Les installations du réseau Terre de Liens sont plus diversifiées. Elles servent trois objectifs principaux : permettre l’accès des agriculteurs « hors cadre familial » à un foncier quasi introuvable (c’est le cas dans l’Amiénois où le marché est très tendu) ; ou à un foncier trop cher (comme dans le cas d’élevages de grande dimension, qui peuvent facilement se vendre 700 000 € en Aveyron) ; pérenniser des formes de propriété collective préexistantes mais moins durables (du type SCI ou GFA4, souvent créées dans la foulée des retours à la terre des années 1970 et 1980, suivant l’exemple du Larzac).

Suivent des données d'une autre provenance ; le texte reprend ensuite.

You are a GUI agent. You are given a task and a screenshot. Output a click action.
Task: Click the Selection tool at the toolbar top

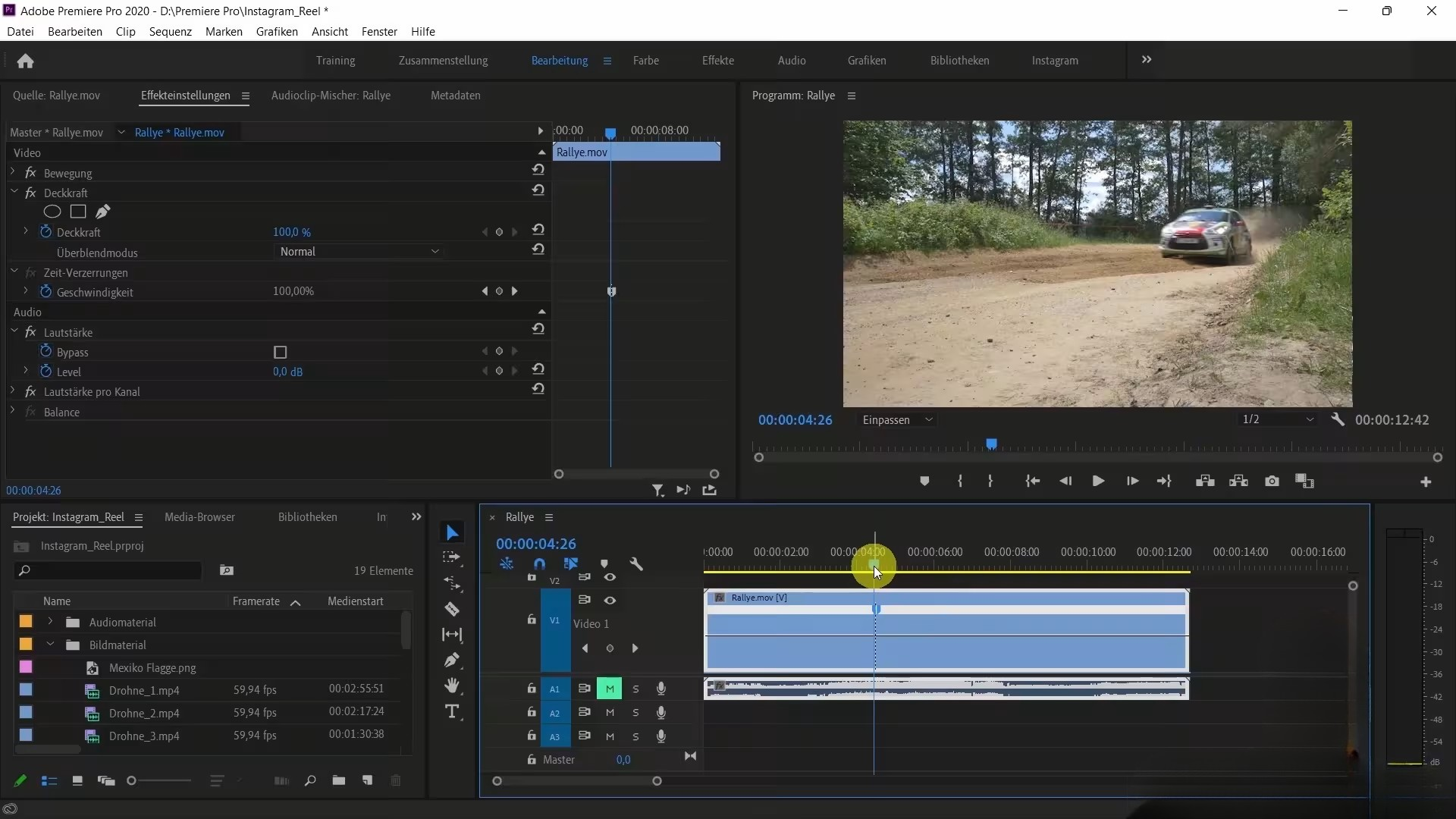(x=452, y=533)
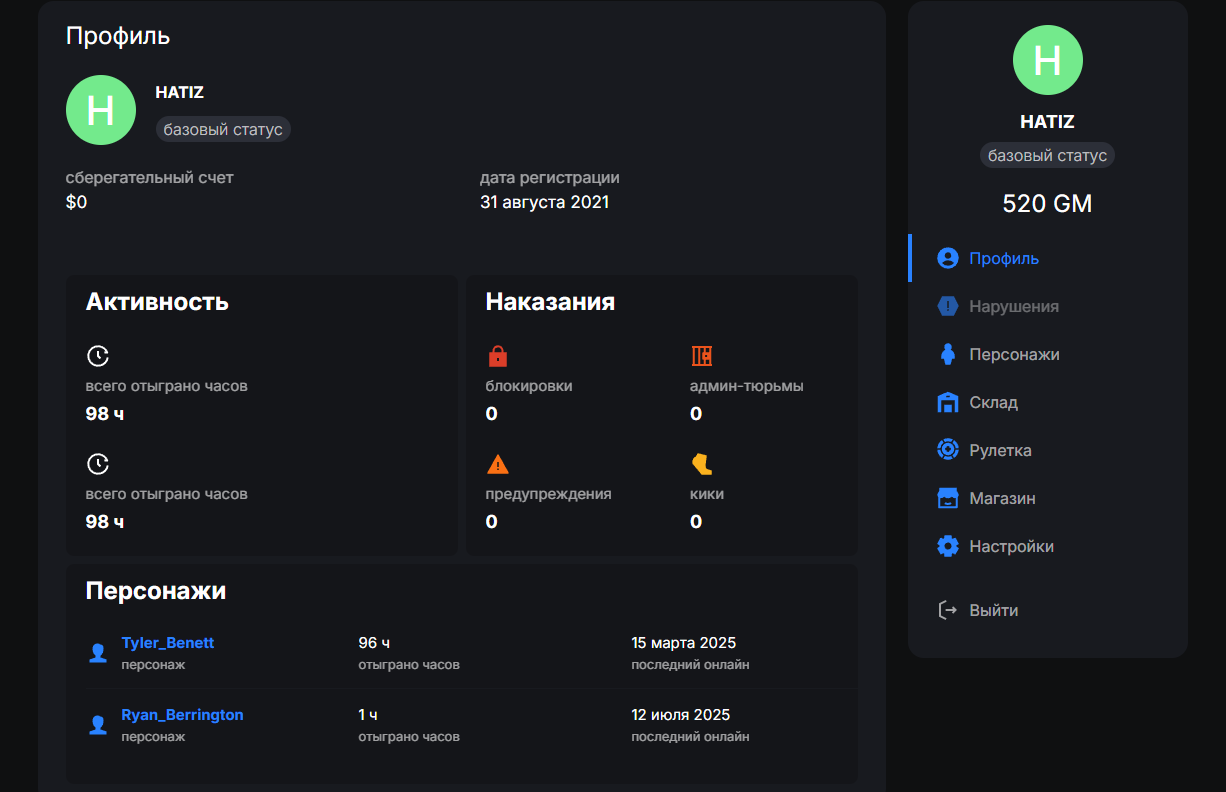Go to Магазин in the sidebar menu

pos(1002,498)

Des contrats qui imposent des pratiques
L’extension de la propriété publique et de la propriété dite citoyenne de Terre de Liens reste limitée (à titre d’exemple, 0,01 % de la SAU française appartient à Terre de Liens), mais elle s’accompagne d’une modification des rapports entre propriété et usage de la terre, souvent au détriment des exploitants. En effet, pour garantir le maintien d’une commercialisation locale, nombre de ces nouveaux propriétaires proposent à leurs fermiers des contrats dérogatoires au statut du fermage – qui est le contrat de location de foncier agricole par défaut. Les fermiers de Terre de Liens signent des baux ruraux à clauses environnementales, qui limitent leur choix de pratiques de cultures (agriculture biologique) ou les possibilités d’aménagement des terrains (comme le retournement des prairies ou la suppression des haies).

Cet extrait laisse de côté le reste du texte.